Jóvenes mueren frente a nosotros

» Por Guillermo Yunge Bustamante - Abogado

Son casi las diez de la noche. Mi auto ya no puede seguir avanzando por los estrechos y empinados senderos que hacen de calles, en las colinas que rodean San Ramón. Llovió hasta un momento atrás, y la neblina hace que las luces allá abajo, se vean rodeadas de un halo amarillento.

No se ve a nadie, lo que es natural a esta hora en un barrio de gente trabajadora que inicia muy temprano su jornada. Debo encontrar unas señales para llegar a la dirección que me dieron y salgo del vehículo…

A pocos metros puedo ver a contra luz su figura, parado en el alto de una roca frente a la oscuridad del precipicio; completamente inmóvil y en silencio. No puedo ver su cara, ni darme cuenta de lo que está haciendo; parece que está sólo y concentrado de una manera inexplicable, en las lejanas luces del centro de la ciudad.

Seguramente al escuchar cerrarse la puerta del vehículo, da la vuelta y al percatarse de mi presencia me dice lentamente:

No se preocupe señor, puede dejar su auto. Yo se lo cuido.

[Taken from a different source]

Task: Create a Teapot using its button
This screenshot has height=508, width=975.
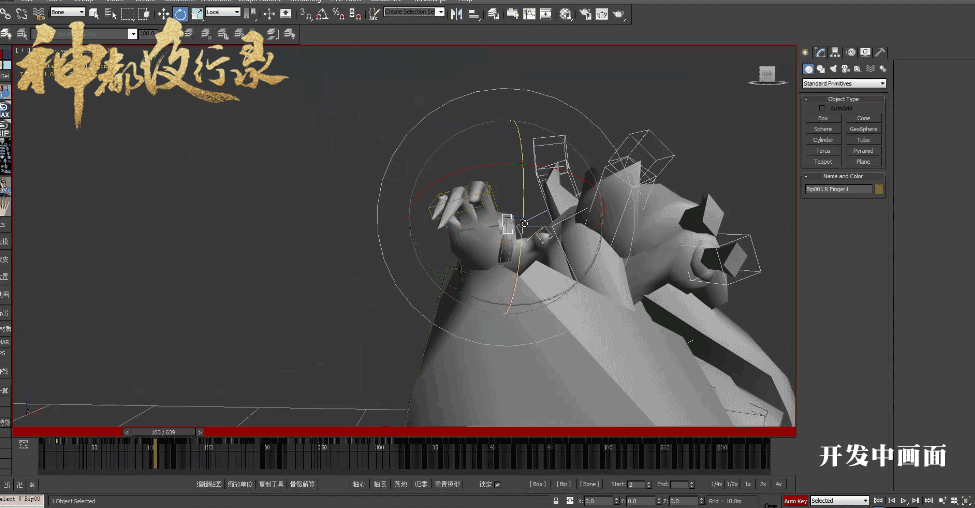Action: (822, 161)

Es un muchacho que apenas andará por los 20 años; muy delgado, más que eso: flaco, cadavérico. A pesar del frío, usa una pantaloneta de la que se asoman unas piernas que casi parecen hilos. Su palidez es espectral, tiene ojeras pronunciadas.

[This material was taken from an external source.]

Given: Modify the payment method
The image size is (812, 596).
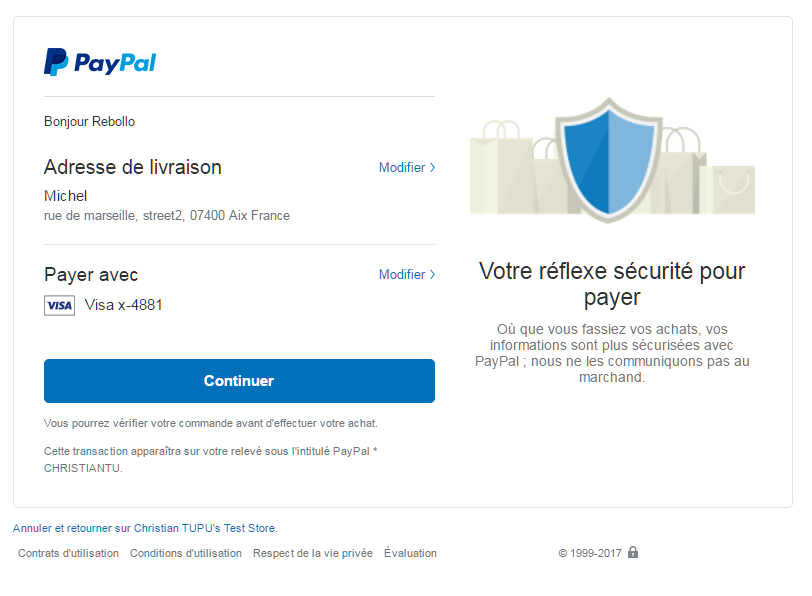Looking at the screenshot, I should 402,275.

Olvidando adonde me dirigía, le saludo y pregunto cómo se llama y si vivía cerca de allí. Me contesta que se llama José y que vive con su madre a un par de calles.

De esta manera comenzó nuestra conversación con José.

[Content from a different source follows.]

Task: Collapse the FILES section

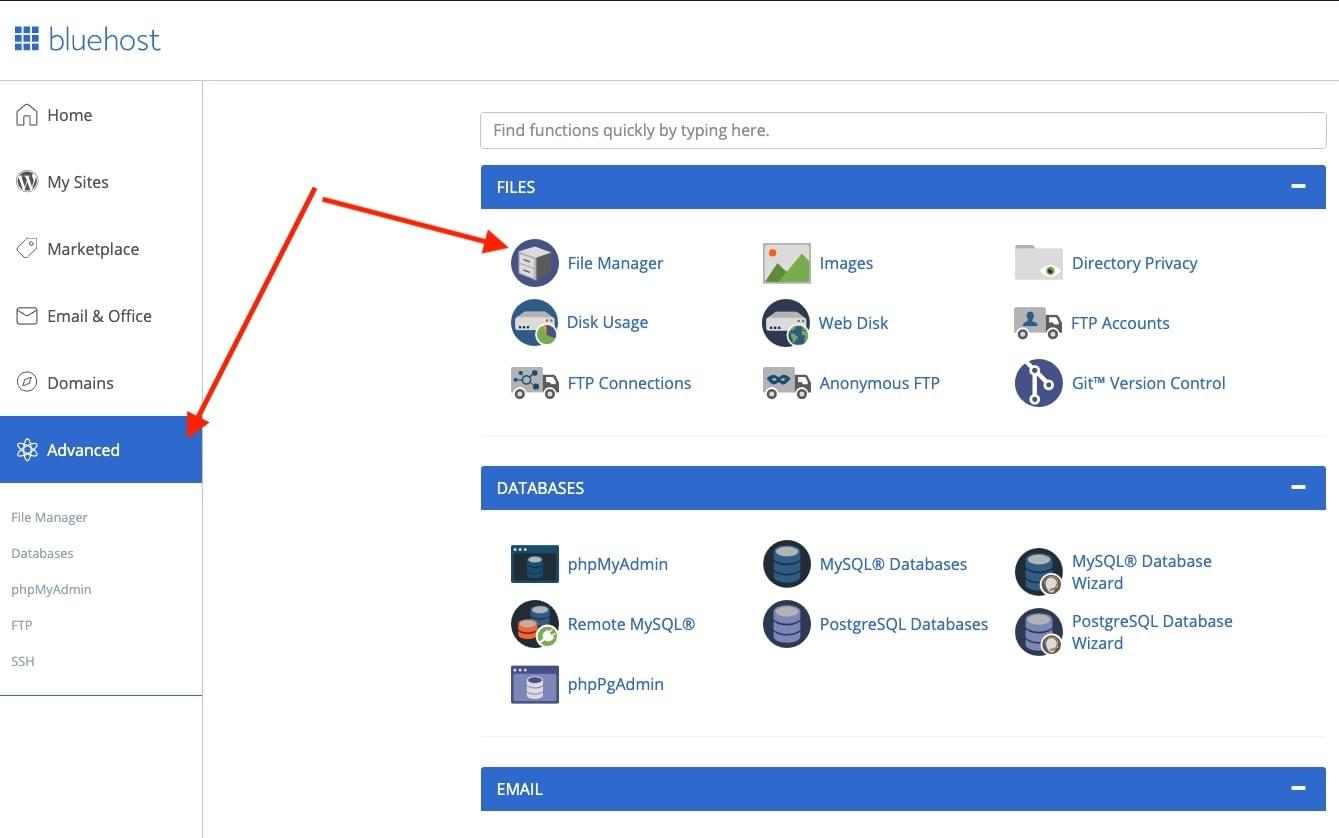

Hijo de una madre soltera muy joven, él apenas terminó la escuela y no continuó estudiando porque no tenía claro para que le serviría y nadie se lo explicó.

Le pregunté si estaba fumando “crack” y desde hace cuánto tiempo. Su respuesta dejó claro por qué abandonó los estudios: como cinco años, me dijo.

Tú sabes que esa cochinada es la basura química que queda cuando hacen la coca y que te está destruyendo el cerebro y tu cuerpo.

La mirada semi perdida y su silencio fueron su respuesta y me recordaron lo esclavizante de la droga que doblega la voluntad de su víctima, cuando ésta trata de escapar del vicio.

He tratado de dejarla, señor. Pero ni tratando con la mota pude. Estoy jodido… y los Maes me la dan, si les consigo clientes.

Sintiéndome incómodo, le pregunto si ha tratado de conseguir ayuda.

¿Quién me puede ayudar? me dice. No ve que los vecinos apenas me saludan y los papás le dicen a los maes que no se metan conmigo. Amigos, amigos, solo los que traen el crack…

Pero le digo: las iglesias, el centro de salud, no sé, la municipalidad…

Nadie, todos me miran feo y quieren que me vaya. Me tienen miedo, otros me odian. La otra vez me agarraron varios y me dieron.

La verdad es que me sentí mal, muy mal. Sentí impotencia por no poder ayudar a José. Sentí rabia por la indiferencia de las burocracias públicas y religiosas.

El alarido silencioso de José pidiendo ayuda retumbó su eco en las quebradas de San Ramón y de nuestras ciudades y pueblos, tomados por el narcotráfico, gracias al silencio cómplice de la comunidad y a la creciente corrupción que corroe lentamente las entrañas de las instituciones.

Lo único que pude hacer por José esa noche, fue desearle suerte y darle un abrazo antes de verle regresar a mirar las luces a lo lejos en lo alto del precipicio.

Son miles y miles los jóvenes que como José, caminan en Costa Rica transformados en muertos en vida, gracias a las malditas drogas y a nuestra indiferencia.